Jeffrey Ding – Resident Policy Wonk

Written by Jeffrey Ding, undergraduate at the University of Iowa

As the resident policy wonk of Economics Forum (mostly due to my lack of technical knowledge in finance rather than any particular expertise in politics), I will be contributing articles at the margin (see what I did there?) of politics and the economy. But in some ways, it’s not a margin at all. It’s just one big blob, and there’s different ways of viewing that blob. One way to view that blob: all economics is political.


Trade policy sits at the intersection of politics and economics. On the one hand, economic models and theories – from Ricardo to Heckscher-Ohlin –seem to generally conclude that free trade results in overall gains for the countries involved. But for political scientists, protectionism seems like the reasonable norm so as to protect domestic factors and the electorate. Then one would predict an impasse, or a pendulum that swings back and forth over time, and one would be right for much of history. Yet, for the past 30 years, the overwhelming trend in trade policy has been the widespread liberalization of trade policies, resulting in economic interdependence with even more widespread effects on the part of both the global economy and global politics.[1] Milner argues for an explanation based on democratization and internationalism, but others offer a more cynical view.


Giovanni Facchini from the University of Illinois at Urbana-Chamapaign writes in an article, entitled, “The Political Economy of International Trade and Factor Mobility”:


In turning our attention more specifically to the distortions which arise in international trade, we have noticed the emergence of a paradigm, in which trade policy is modelled as the result of influence driven contributions by organized groups. Although this framework faces some theoretical challenges, it has found strong and robust evidence in the empirical tests performed so far, conducted using both US and international data.


The role of influence driven contributions is especially noticeable in a post-Citizens United World. Organized interest groups donate exorbitant amounts, often to both candidates, in an election to buy influence. Grossman and Helpman (1996), who wrote the seminal paper on the subject, argue that these interest groups continue to lobby after the election in order to influence policy choices.

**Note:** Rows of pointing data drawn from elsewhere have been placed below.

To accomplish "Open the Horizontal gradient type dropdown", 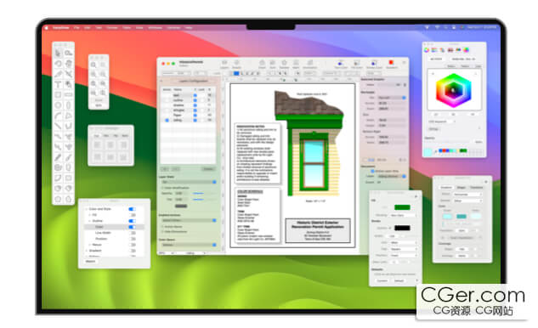I will click(x=468, y=195).
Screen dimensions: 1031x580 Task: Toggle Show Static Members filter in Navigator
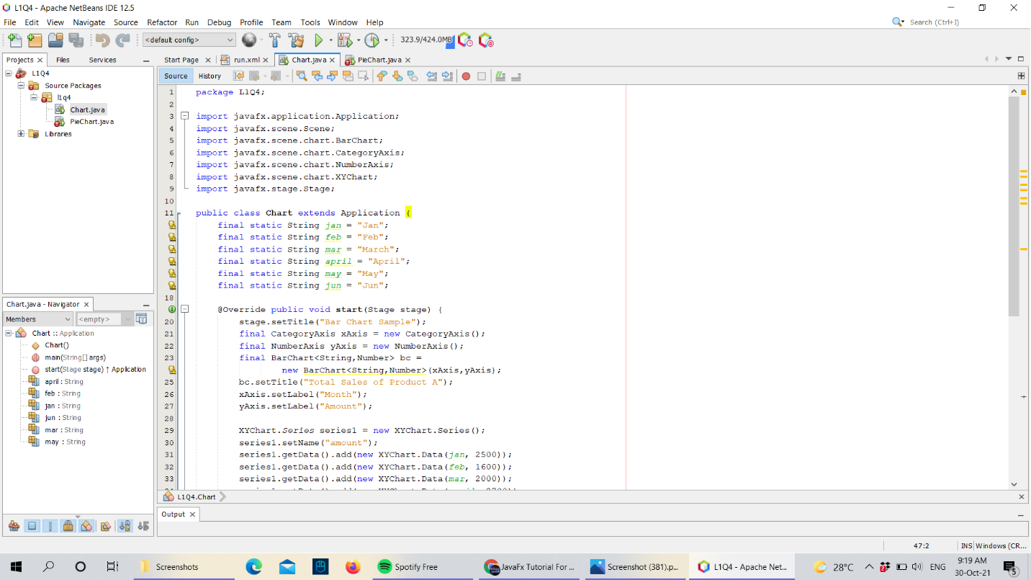[x=50, y=526]
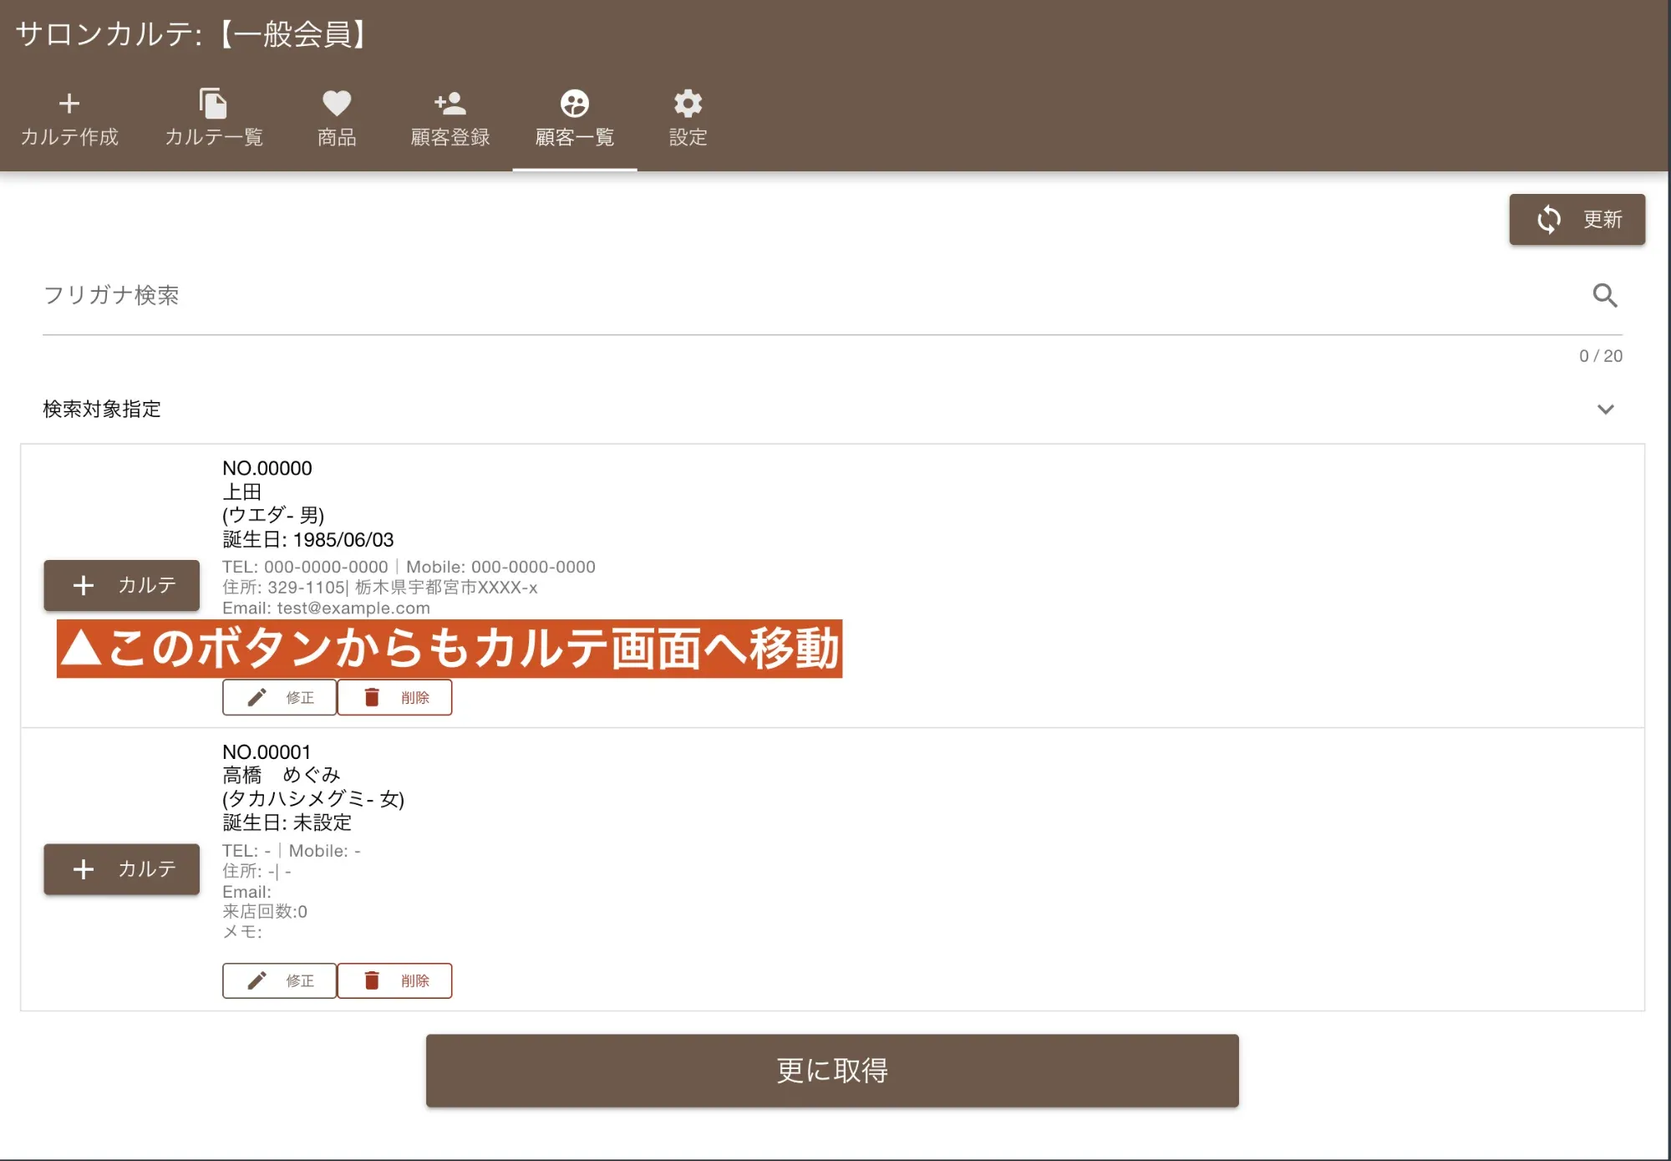Click the pencil icon on 上田's 修正 button
1671x1161 pixels.
256,696
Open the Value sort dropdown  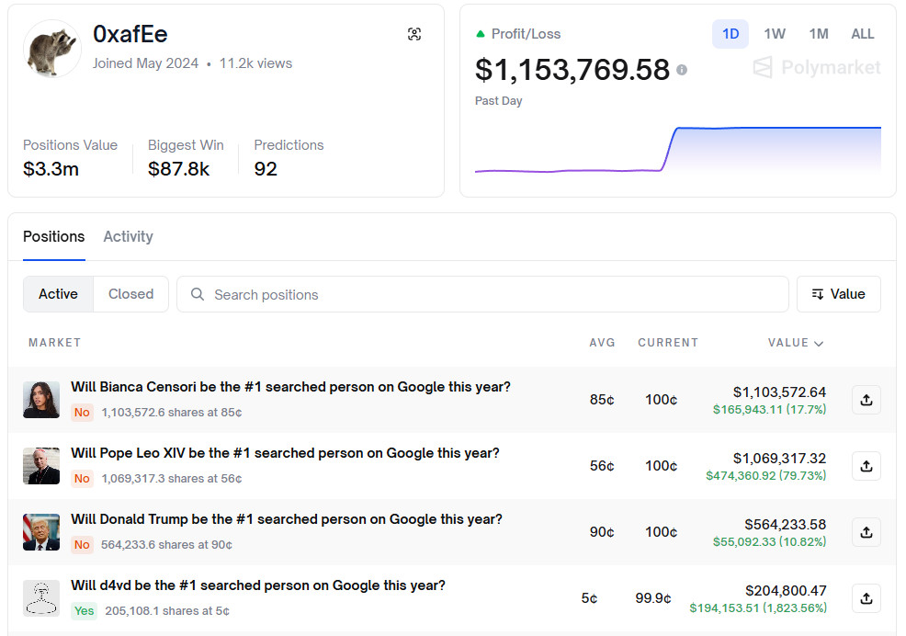838,294
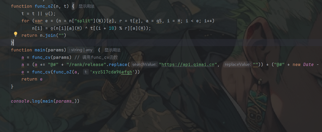Place cursor on main function name declaration
Image resolution: width=322 pixels, height=132 pixels.
tap(40, 50)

With this background context, let’s examine the hot button trade issue at the moment – the Trans-Pacific Partnership (TPP). The difficulty of examining the explanations behind the TPP is that negotiations are being kept secret to the public, but not to the 600 lobbyists who are involved in the TPP negotiating process as “corporate trade advisors”. Leaked texts show key tenets – expanded patent rights for pharmaceutical companies and private enforcement actions which would allow corporations to sue governments for regulations – would serve the interests of corporate entities.[2] These “gains from trade” may end up as a net disservice to the general population. Recent estimates show the total U.S. economic gains from the TPP may only be .13% of GDP by 2025. The Center for Economic and Policy Research has found the median wage earner will probably lose as a result of the TPP, while those with the highest wages will gain more as they are more protected from international competition and gain from the expansion of terms and enforcement of copyrights and patents. [3]


I’ll be back with more, but that’s a little aperitif in the meantime; and keep in mind, for the sake of my role here, that all economics is political.